Segment Start: WORKING DATA

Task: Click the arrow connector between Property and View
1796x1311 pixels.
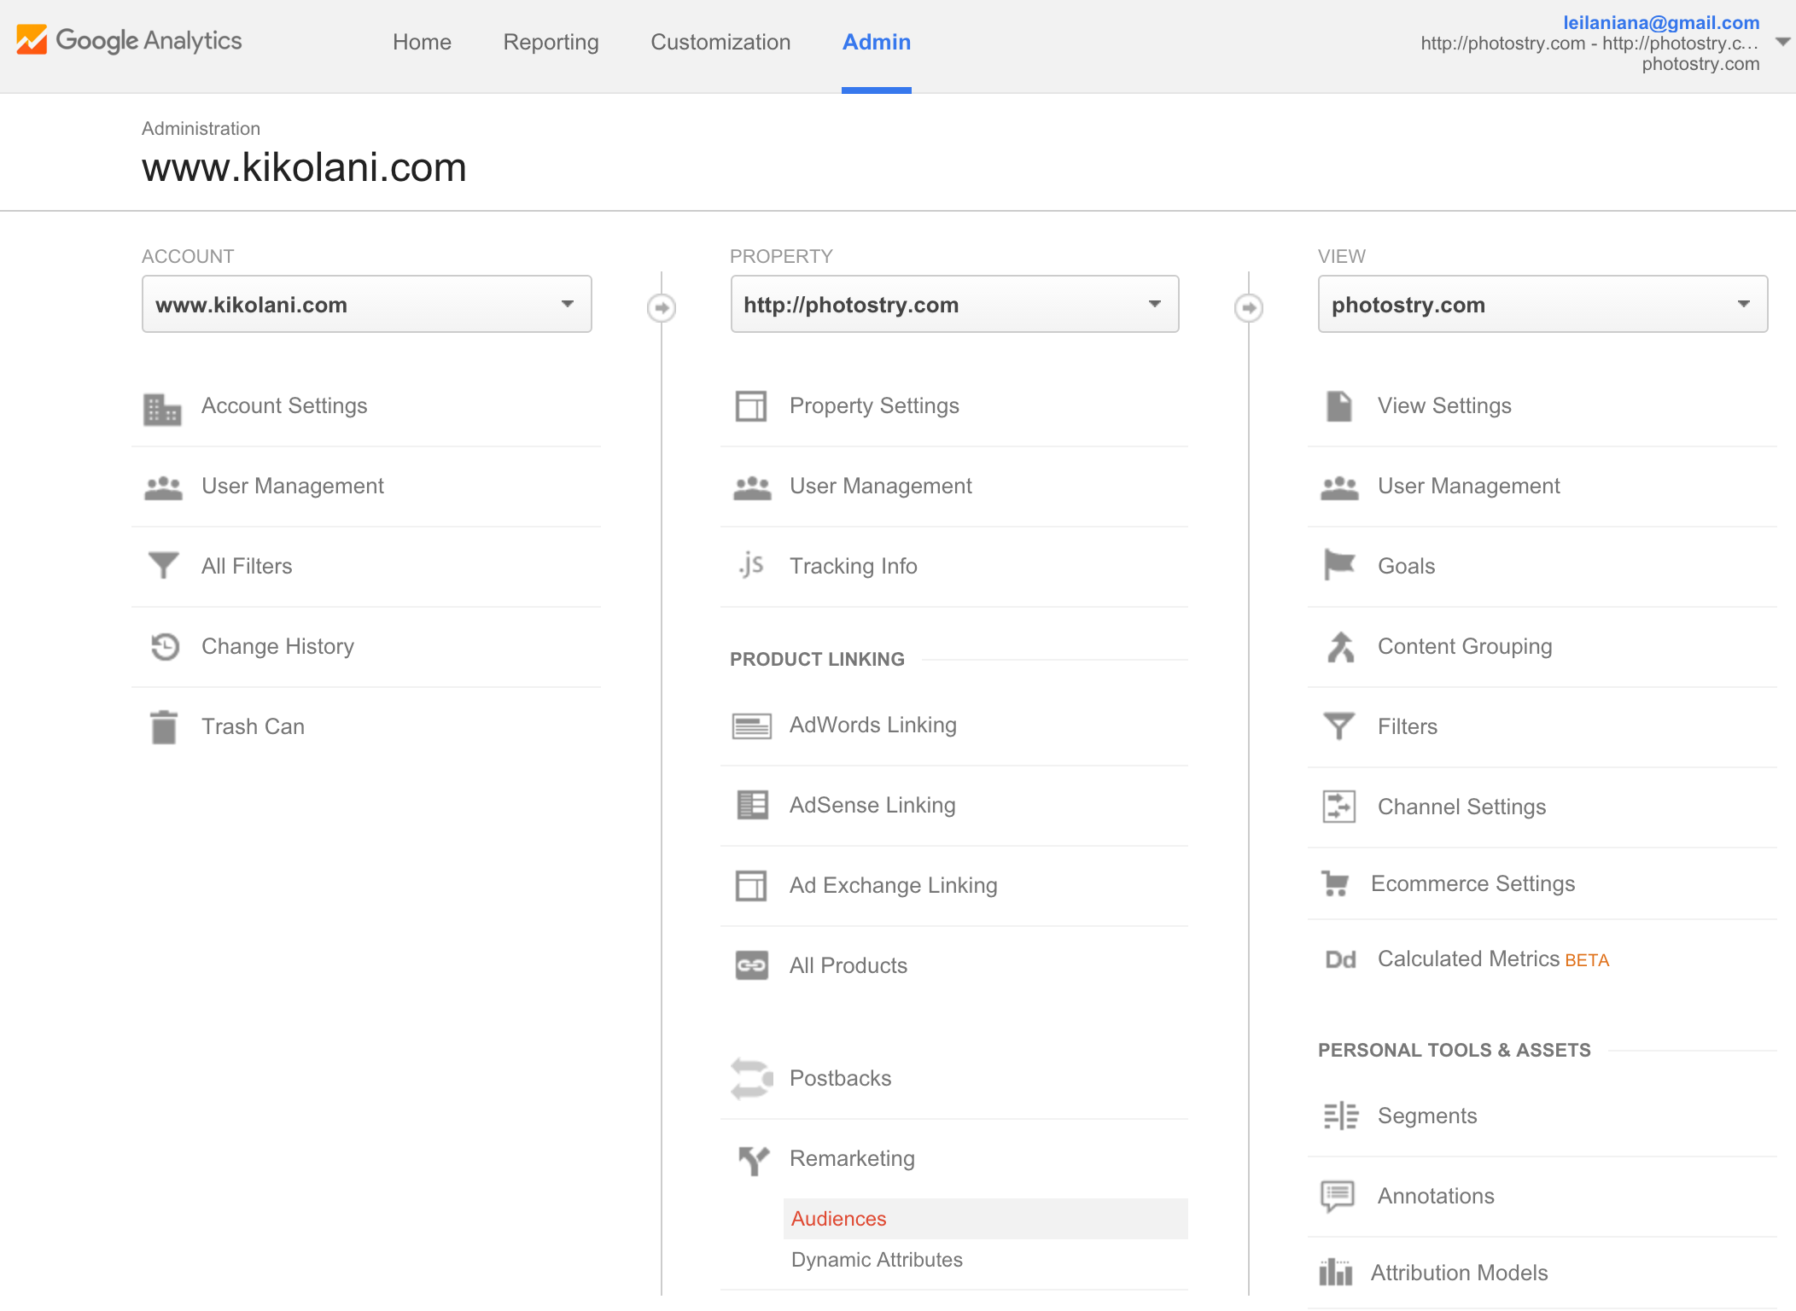Action: pos(1248,306)
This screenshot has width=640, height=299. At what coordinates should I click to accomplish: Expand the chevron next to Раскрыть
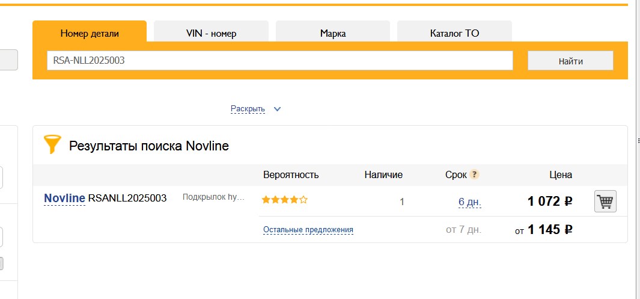(x=277, y=109)
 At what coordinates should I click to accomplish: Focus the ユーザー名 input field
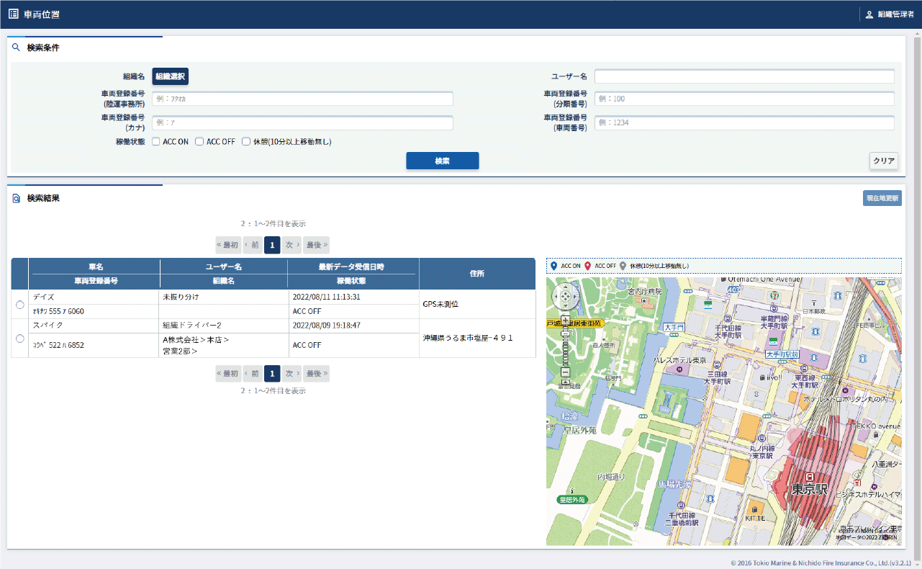[744, 77]
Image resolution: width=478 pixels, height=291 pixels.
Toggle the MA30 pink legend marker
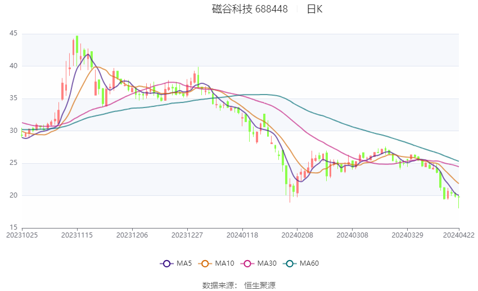[247, 263]
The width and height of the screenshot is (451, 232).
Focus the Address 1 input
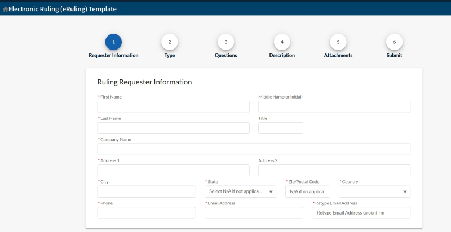click(173, 171)
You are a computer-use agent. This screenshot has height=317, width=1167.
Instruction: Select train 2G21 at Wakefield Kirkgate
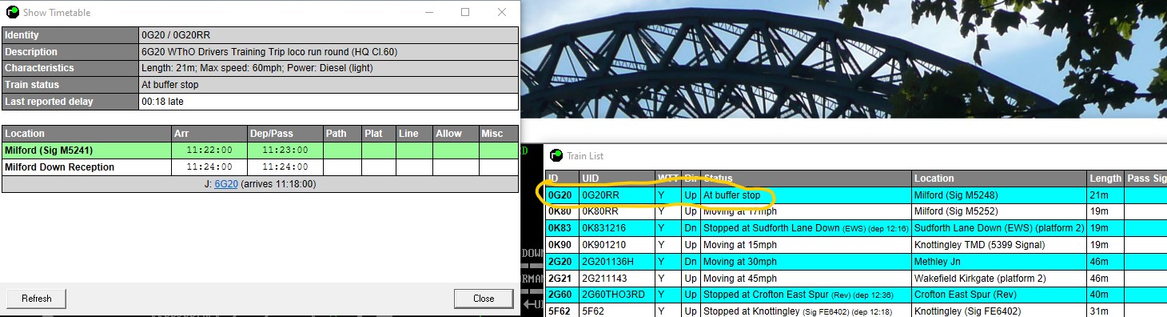(x=856, y=279)
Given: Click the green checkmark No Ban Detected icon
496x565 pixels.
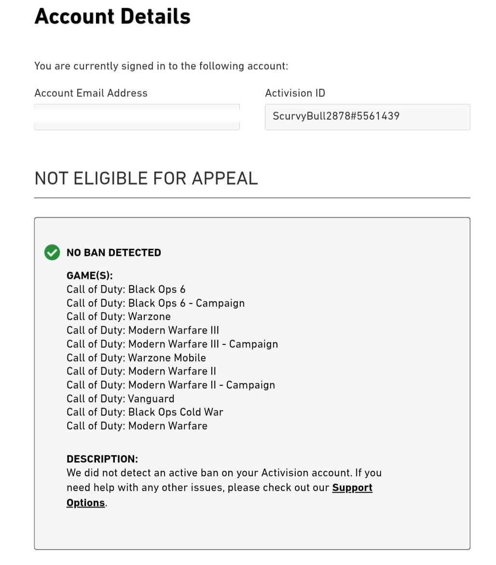Looking at the screenshot, I should [52, 252].
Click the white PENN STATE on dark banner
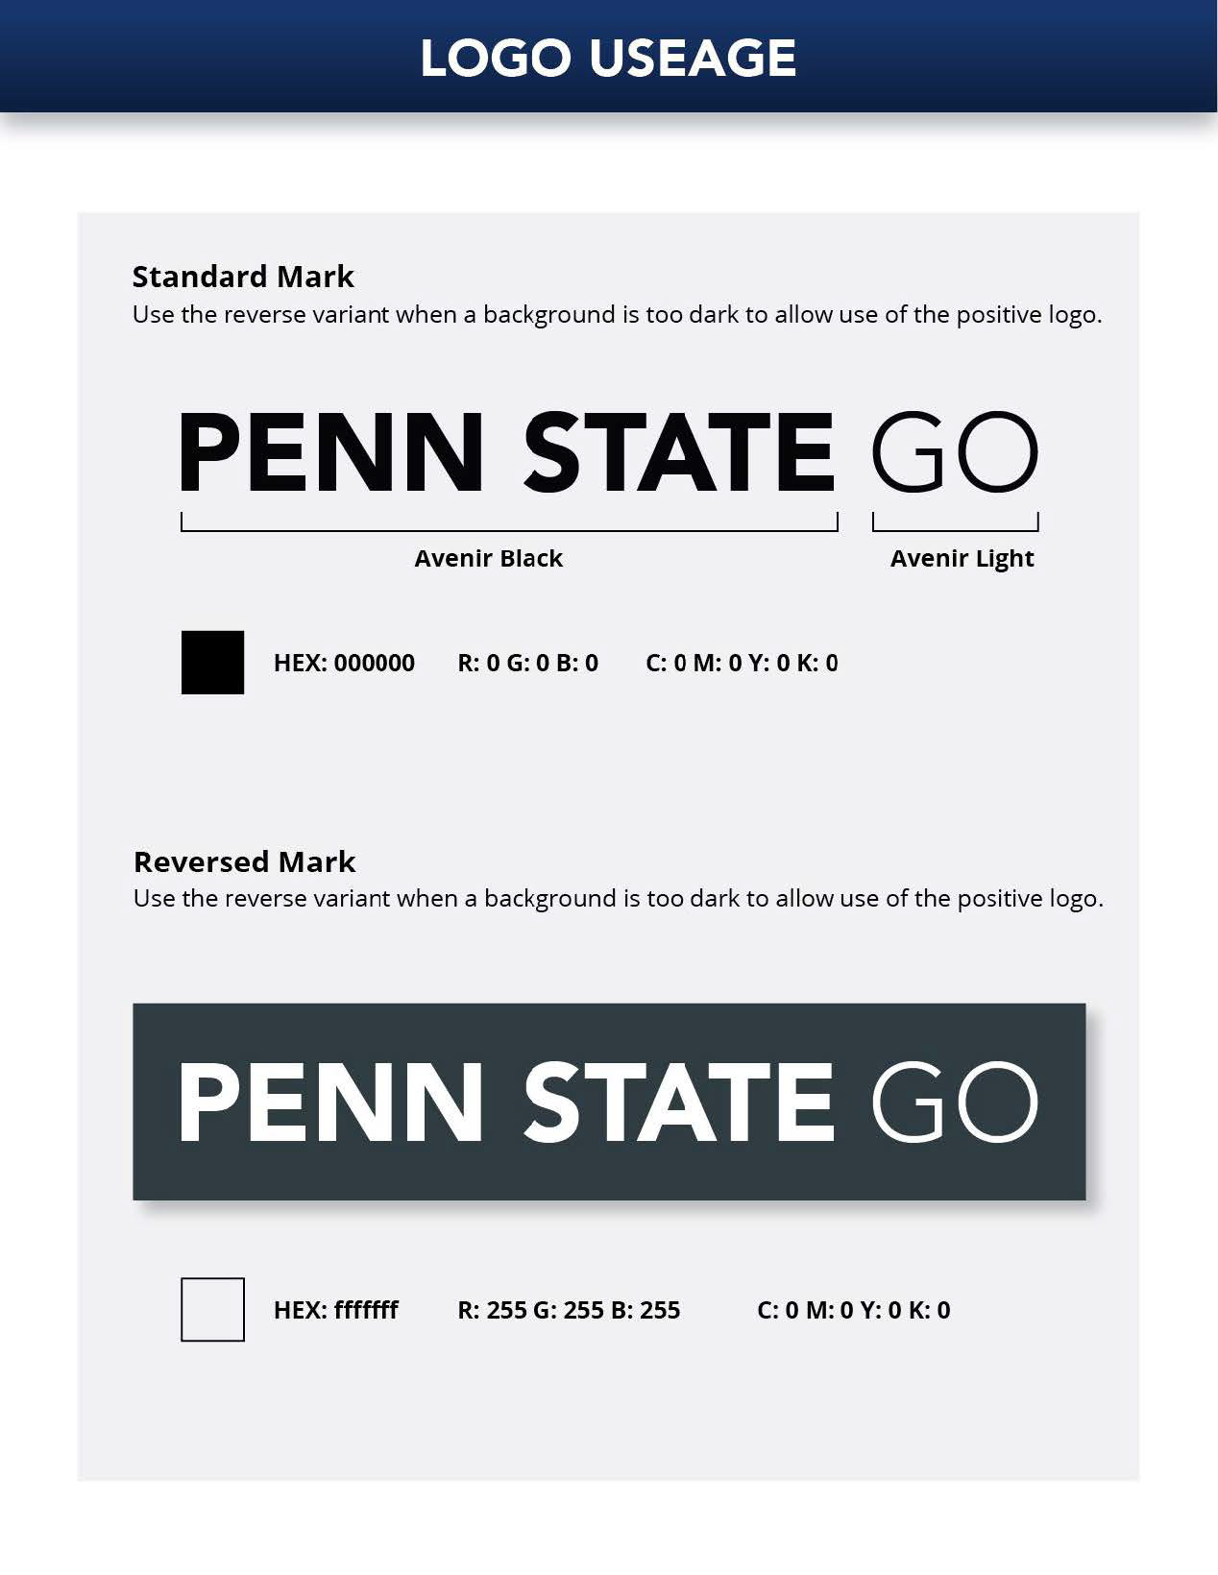1218x1575 pixels. [506, 1102]
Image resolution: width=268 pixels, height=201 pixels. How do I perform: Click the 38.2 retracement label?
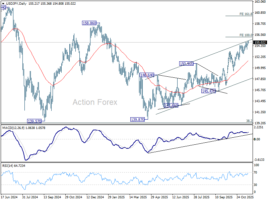pyautogui.click(x=249, y=121)
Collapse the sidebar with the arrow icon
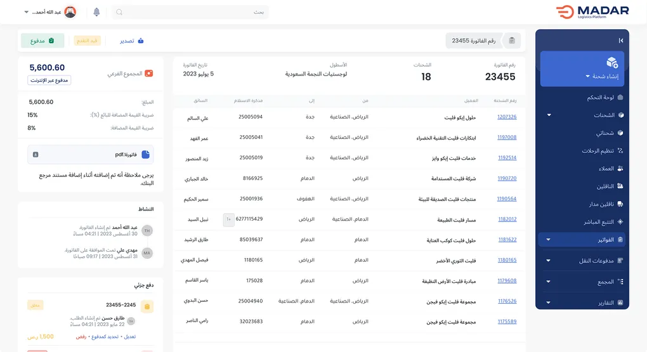647x352 pixels. tap(620, 41)
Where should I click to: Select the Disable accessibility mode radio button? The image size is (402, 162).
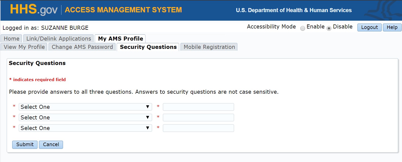(x=329, y=28)
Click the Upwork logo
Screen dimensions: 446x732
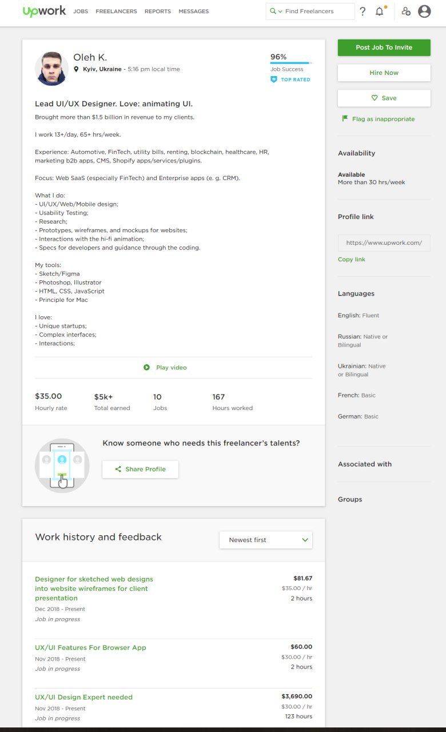pyautogui.click(x=44, y=11)
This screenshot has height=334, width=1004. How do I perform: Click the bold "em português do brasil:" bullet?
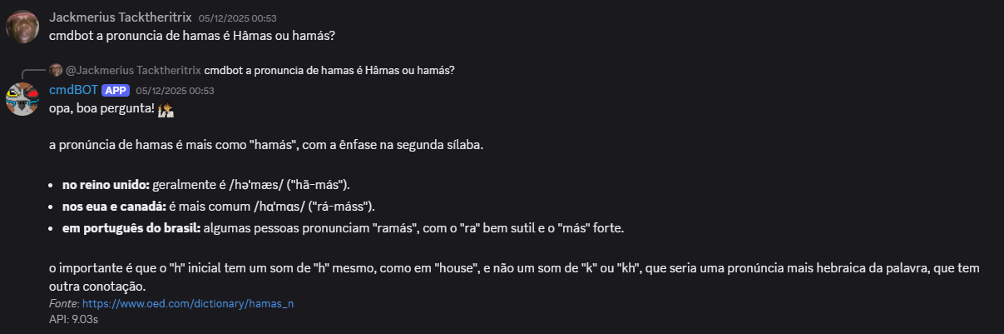pyautogui.click(x=130, y=227)
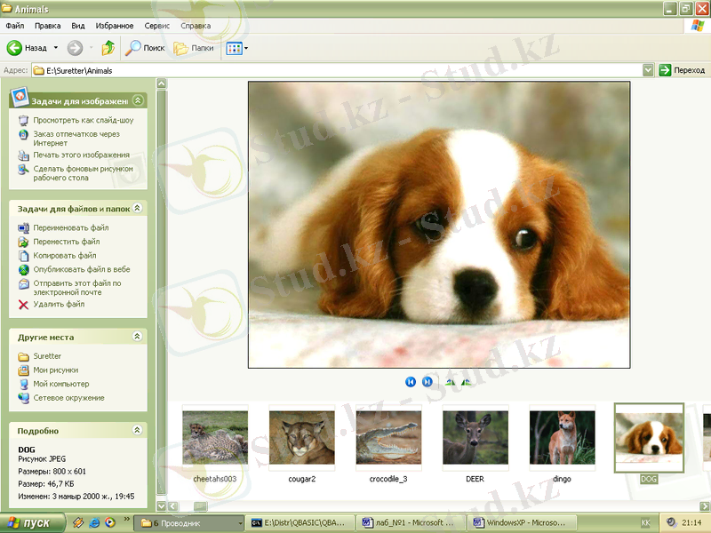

Segment End: WORKING DATA

TO DO =
Extract all the entries word for word; omit any pictures.

TASK RESULT =
Task: Click the arrow connector between Property and View
1796x1311 pixels.
Action: pos(1248,306)
This screenshot has width=640, height=299. At what coordinates should I click to accomplish: Expand the chevron next to Раскрыть
(x=277, y=109)
 At what coordinates should I click to accomplish: Focus the ユーザー名 input field
[744, 77]
Image resolution: width=478 pixels, height=291 pixels.
Toggle the MA30 pink legend marker
[247, 263]
The width and height of the screenshot is (451, 232).
Focus the Address 1 input
click(173, 171)
You are a computer-use agent. This screenshot has height=317, width=1167.
Instruction: Select train 2G21 at Wakefield Kirkgate
(x=856, y=279)
Given: Click the green checkmark No Ban Detected icon
496x565 pixels.
Looking at the screenshot, I should [52, 252].
Click the white PENN STATE on dark banner
1218x1575 pixels. [506, 1102]
Image resolution: width=268 pixels, height=201 pixels. How do I perform: Click the 38.2 retracement label?
pyautogui.click(x=249, y=121)
Collapse the sidebar with the arrow icon
647x352 pixels. tap(620, 41)
Where should I click to: Select the Disable accessibility mode radio button? The image size is (402, 162).
(x=329, y=28)
Click the Upwork logo
Screen dimensions: 446x732
pyautogui.click(x=44, y=11)
This screenshot has height=334, width=1004. How do I perform: Click the bold "em português do brasil:" bullet?
pyautogui.click(x=130, y=227)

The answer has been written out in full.